1、入院时:有医保的患者,凭身份证办理社保登记手续,然后到病房住院。


2、出院时:医生安排患者出院,凭入院登记表及身份证到住院收费处办理出院结算手续。目前已经简化了报销流程,患者不需要去社保中心报销,可以直接在医院现场结算的。所谓医保住院报销——不是你垫付现金以后凭票据报销,而是在医疗保险定点医院住院时,出具医保卡,让统一的医保结算系统读取参保人资料,办理住院号,在出院结算时,医保系统就不收取你“该报销的”部分——统筹支付部分。扩展资料医保报销范围:1、医保卡的报销是只限于在指定医院因疾病和部分意外所造成的住院以上的医疗费用。报销公式为:(总费用-门槛费-自费-超支费用)*(75+年龄*0.2)%,正常情况下,实际报销比例在20~60%不等。自费药是不予报销的,乙类药品报销80%,床位费有限额,按规定的一些检查费和诊疗费也不能报销。2、医保卡的报销额度是当地社会职工平均工资的4倍(1年内的累计值)。
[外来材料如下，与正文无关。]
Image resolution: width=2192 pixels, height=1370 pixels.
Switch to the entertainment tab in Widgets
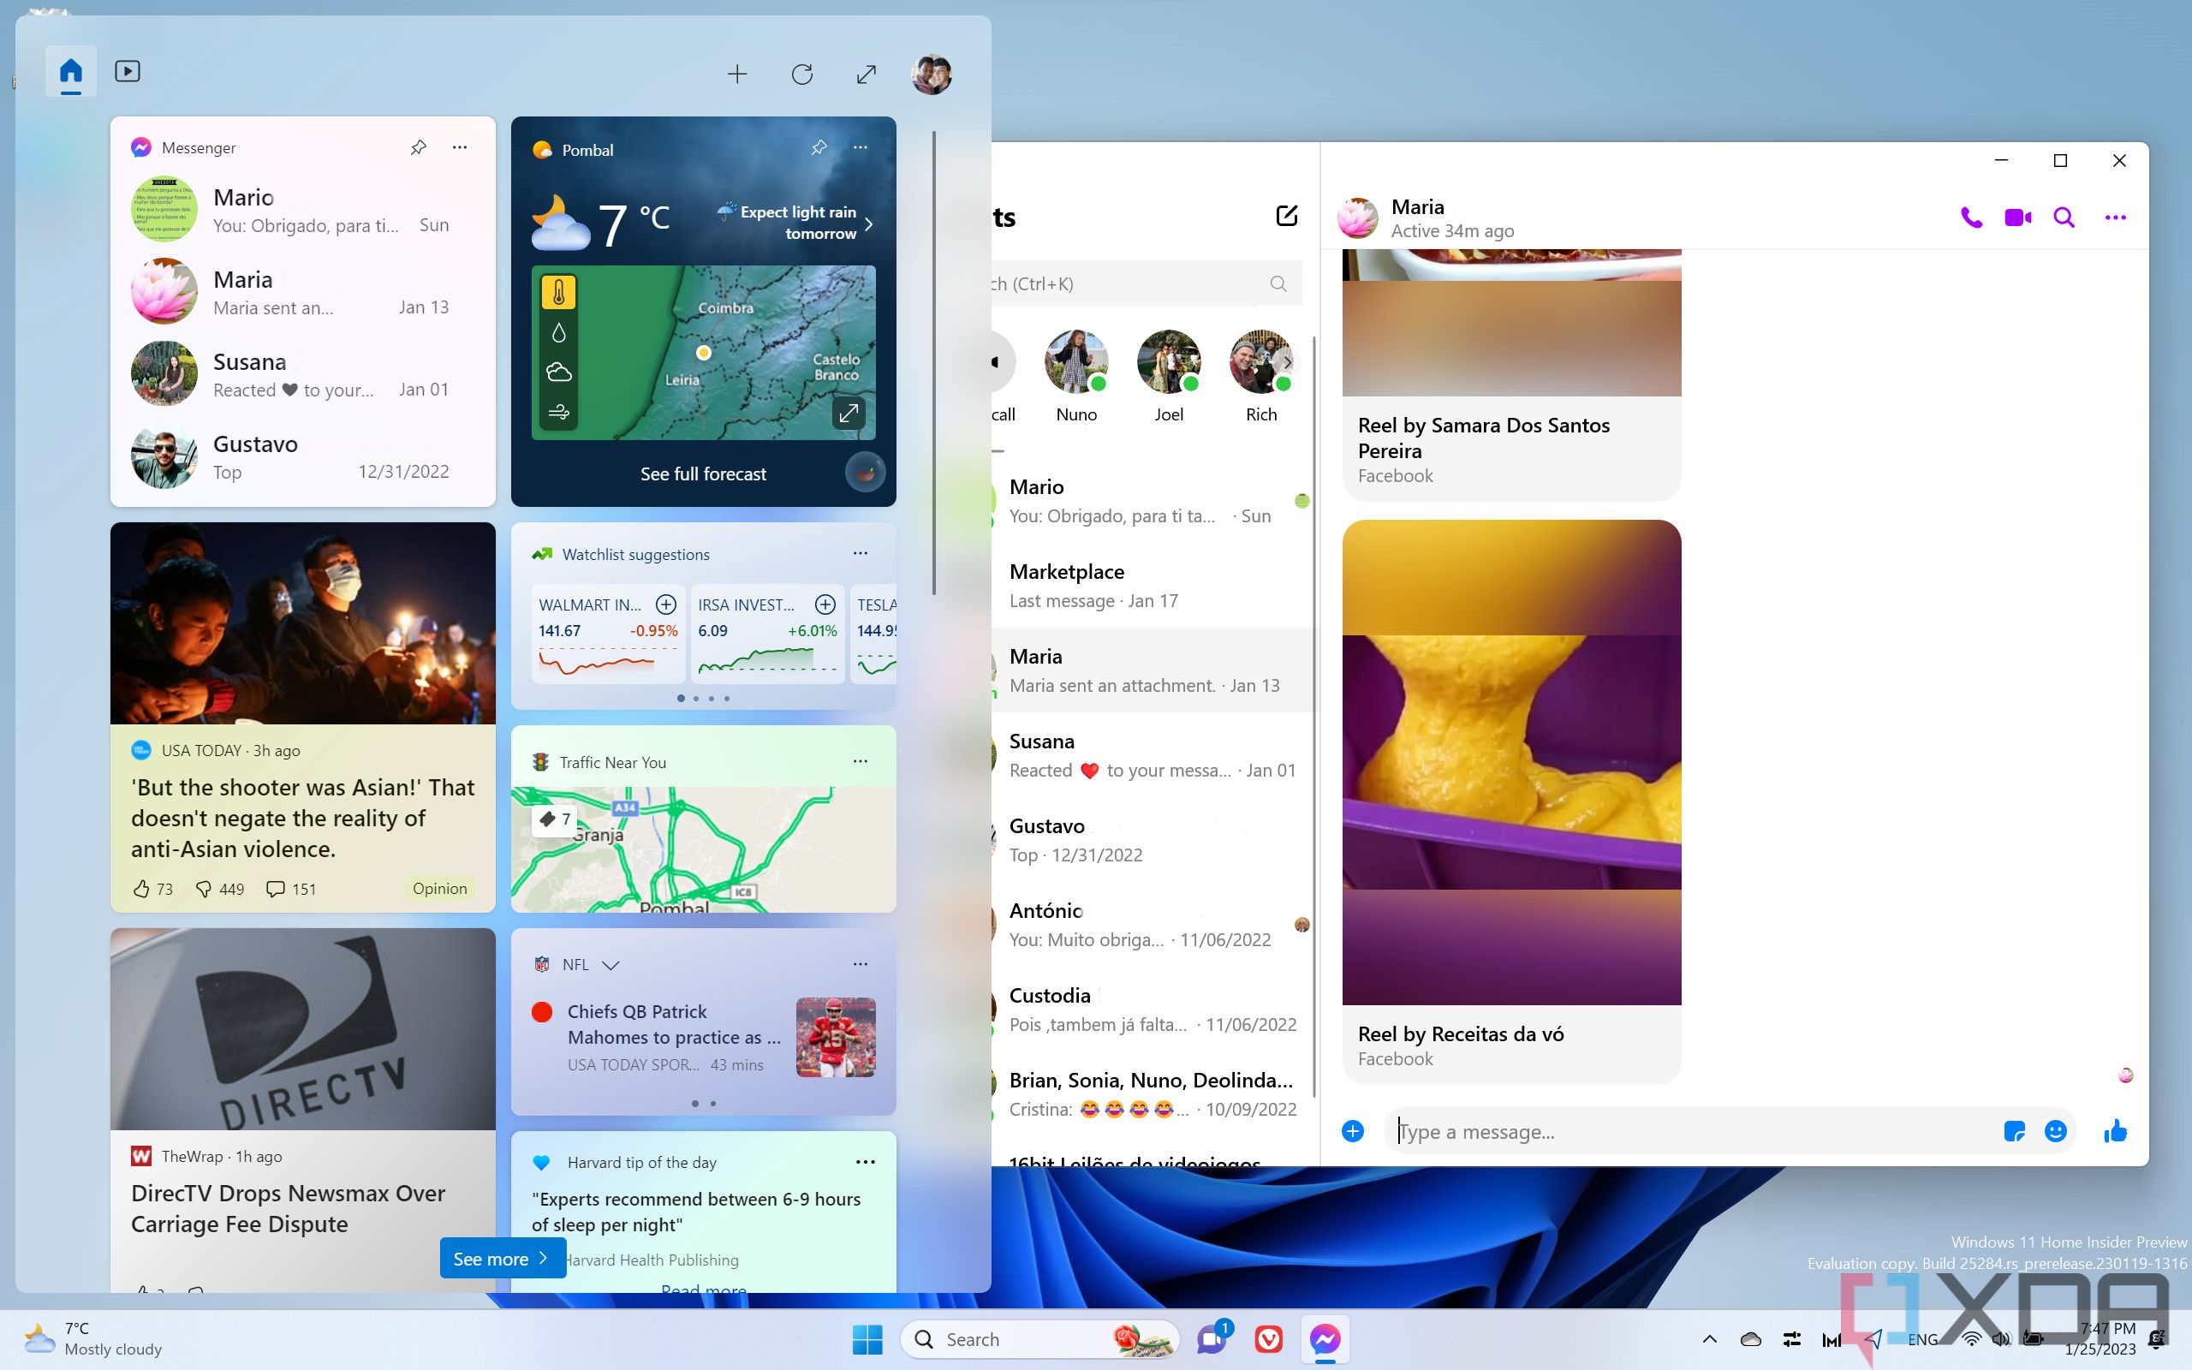coord(127,71)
3、医保卡里的钱可用于指定药店买药和支付门急诊费用,但不属于报销范畴,因为医保卡里的钱就是医保个人账户的钱。


4、大病保险报销参保人员患大病后,在市医保定点医疗机构发生的、符合本市医保规定的个人自负部分,纳入居民大病保险支付范围,由大病保险资金报销50%。即,报销金额=自负部分×50%

匿名回答于2021-03-24 21:32:34



  一、申请定点医疗机构审批程序

  (一)申办条件:

  申请定点资格的医疗机构,应是依法登记并取得《医疗机构执业许可证》的医疗机构,以及军队主管部门批准开展对外服务的军队在编医疗机构,并具备以下条件:

  1.符合定点医疗机构设置规划;

  2.符合医疗机构评审标准(综合医院和专科医院符合医院登记评审标准,诊所等基层医疗服务机构应符合医疗机构基本标准);

  3.遵守国家有关医疗服务管理的法律、法规和标准,执行国家的卫生工作方针政策,有健全完善的医疗服务管理和对医务人员的医德医风教育制度,能全心全意为患者服务;

  4.严格执行国家、省、市、区物价部门规定的医疗服务和药品的价格政策,有健全的财务制度,能接受劳动保障、财政、卫生、审计、物价等行政部门的监督,并经同级物价部门监督检查合格;

  5.严格执行城镇职工基本医疗保险制度的有关政策规定、建立与基本医疗保险管理相适应的内部管理制度,配备必要的管理人员和设备。

  (二)经办程序

  (1)申请

  医疗机构、零售药店需要定点时,应写出书面申请,填写《定点机构申请表》并提供以下材料:

  1.医疗机构执业许可证副本或零售药店《营业执照》《药品经营许可证》及GSP认证资格(复印件);

  2.机构类别、诊疗科目及科室设置情况;

  3.床位、大型技术设备清单,零售药店备药情况;

  4.职工人数几个专业技术人员情况;

  5.上年度业务收支情况和门诊、住院诊疗服务量(包括门诊人次、均次医疗费、住院人次、平均住院日、均次住院费用、均次床日费用)以及可承当基本医疗保险服务的能力;

  6.医疗机构评审合格证书或卫生行政部门的证明材料(复印件);

  7.市药品监督管理和物价部门监督检查的证明材料(复印件);

  8.其他需要材料。

  (2)审核和实地考察:医保部门收到定点申请材料后,组织人员进行实地考察,考察内容应为提交材料的相关内容。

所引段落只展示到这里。